- _WORK REQUIRED_:
Copy all entries without alteration and skip the pictures they hold.

Items from a data source
'''
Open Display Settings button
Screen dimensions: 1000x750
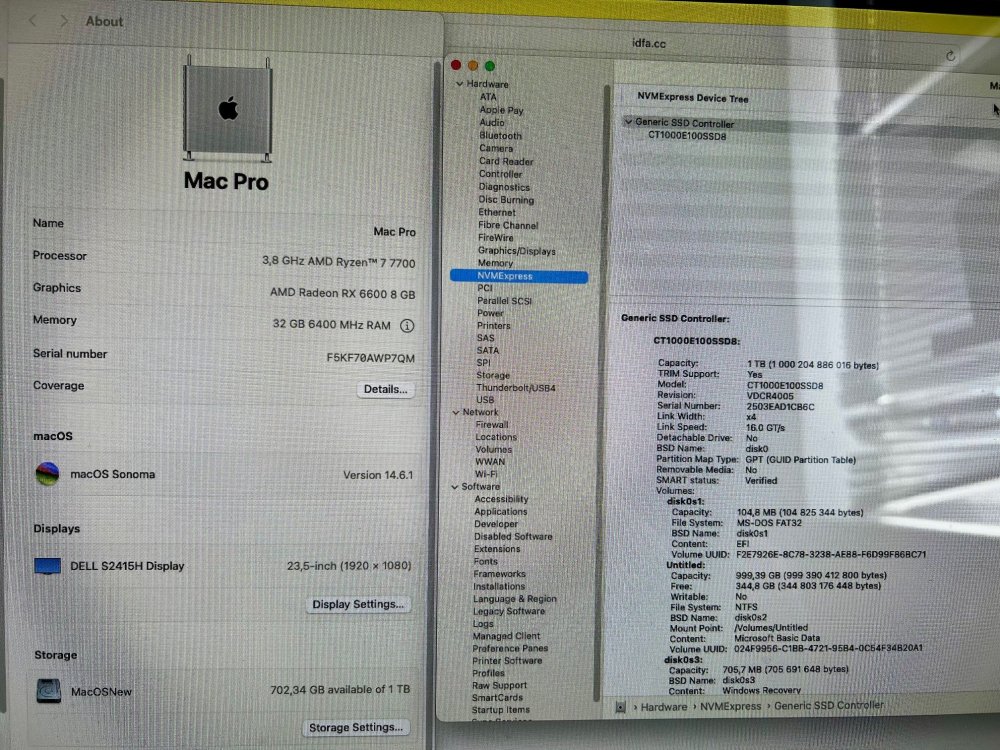point(358,604)
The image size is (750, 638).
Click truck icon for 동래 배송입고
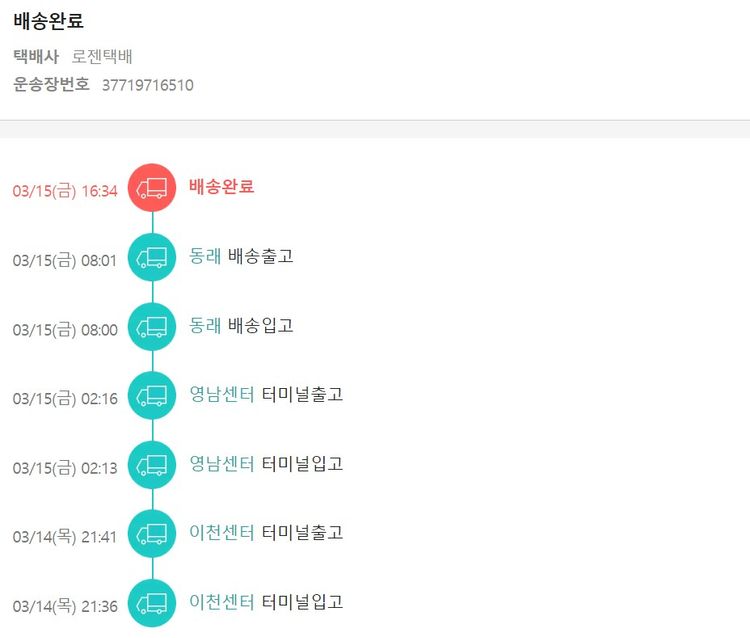click(x=152, y=326)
'''
- _ANSWER SPACE_:
Open Display Settings button
Screen dimensions: 1000x750
point(358,604)
The image size is (750, 638).
Click truck icon for 동래 배송입고
click(x=152, y=326)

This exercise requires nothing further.